Q1 2025 Trading Statement
Reported volume and revenue growth due to the Britvic acquisition.
STRONG REPORTED VOLUME GROWTH
Reported volume growth 14.5%, organic volume development -2.3%
- Group organic volumes excluding San Miguel -1.1%.
- Organic volume development in Western Europe (excluding San Miguel) +0.8%, Asia -2.1% and Central & Eastern Europe and India (CEEI) -1.7%.
- Growth categories (organic growth): premium beer (excluding San Miguel) +4%, alcohol-free brews +15%, Beyond Beer +6% and soft drinks -4%.
- International beer brands: Tuborg +3%, Carlsberg +1%, 1664 Blanc -2% and Brooklyn +10%.
Reported revenue growth 17.4%, organic revenue development -1.5%
- Organic revenue growth excluding San Miguel flat.
- Organic revenue/hl +1%: Western Europe slightly up, Asia +2% and CEEI +2%.
- Reported revenue DKK 20.1bn, positively impacted by the Britvic acquisition.
- Transaction completed on 16 January.
Reported volumes and revenue included in Q1 (from 16 January) of 4.7m hl and DKK 3.0bn.
- Organic operating profit growth of 1-5%.
- Based on the currency spot rates at 28 April, we assume a translation impact of around DKK -200m for the full year (previously DKK +150m), excluding the impact of hyperinflation accounting in Laos.
- Assumed full-year operating profit contribution from Britvic of GBP 250m maintained.
Group CEO Jacob Aarup-Andersen says: It was a soft start to the year, impacted by the loss of the San Miguel brand and continued subdued consumer spending in an environment with increased macroeconomic volatility.

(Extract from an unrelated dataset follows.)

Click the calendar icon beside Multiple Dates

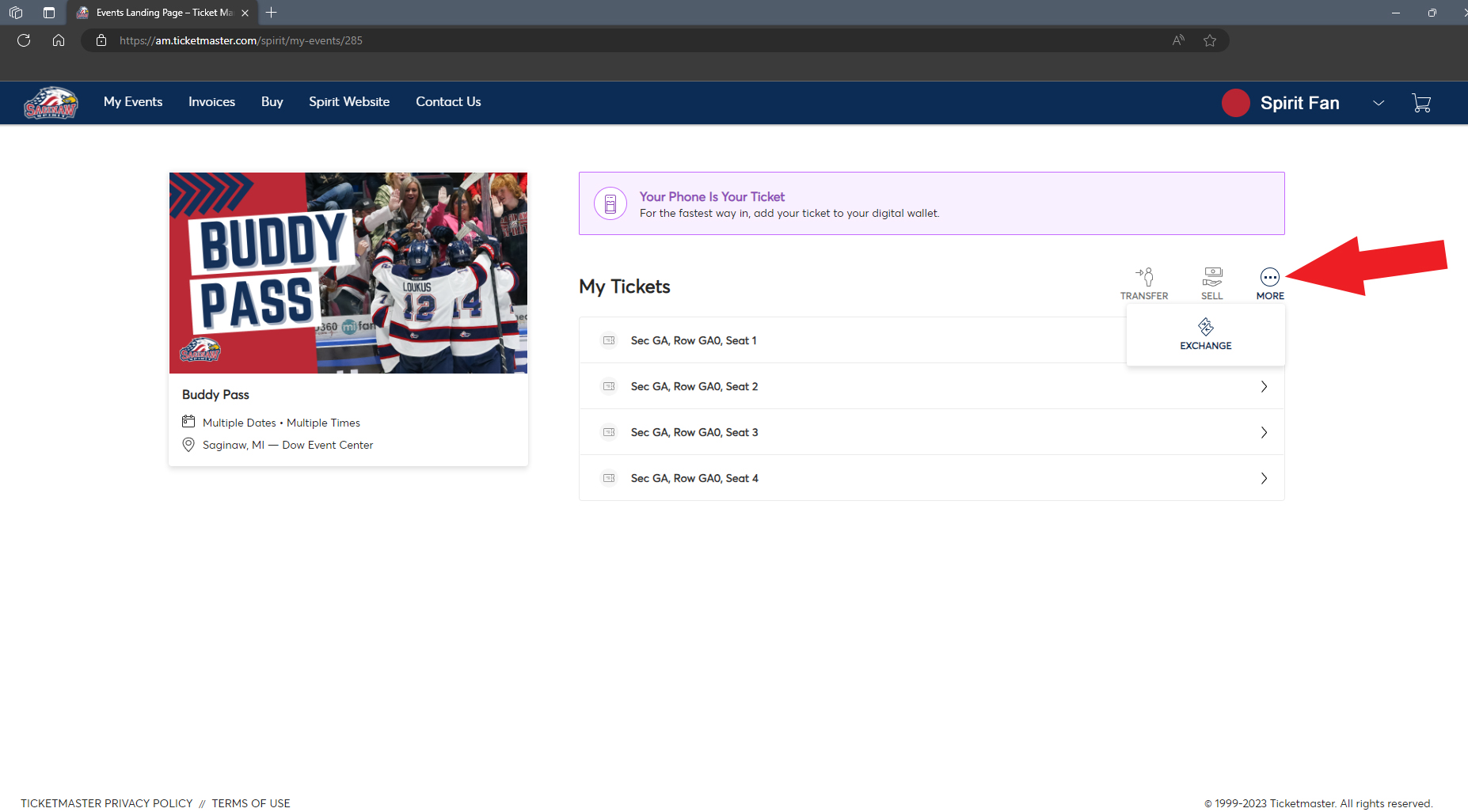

Were pleased with the positive development in China, the strong growth in India and the underlying good performance in the UK, and we maintain our full-year earnings outlook.
The Britvic transaction and refinancing were completed in Q1, with the integration starting immediately. Were encouraged by the Q1 performance in the UK and Ireland and the strength of the business. We remain confident in the long-term value creation from this acquisition.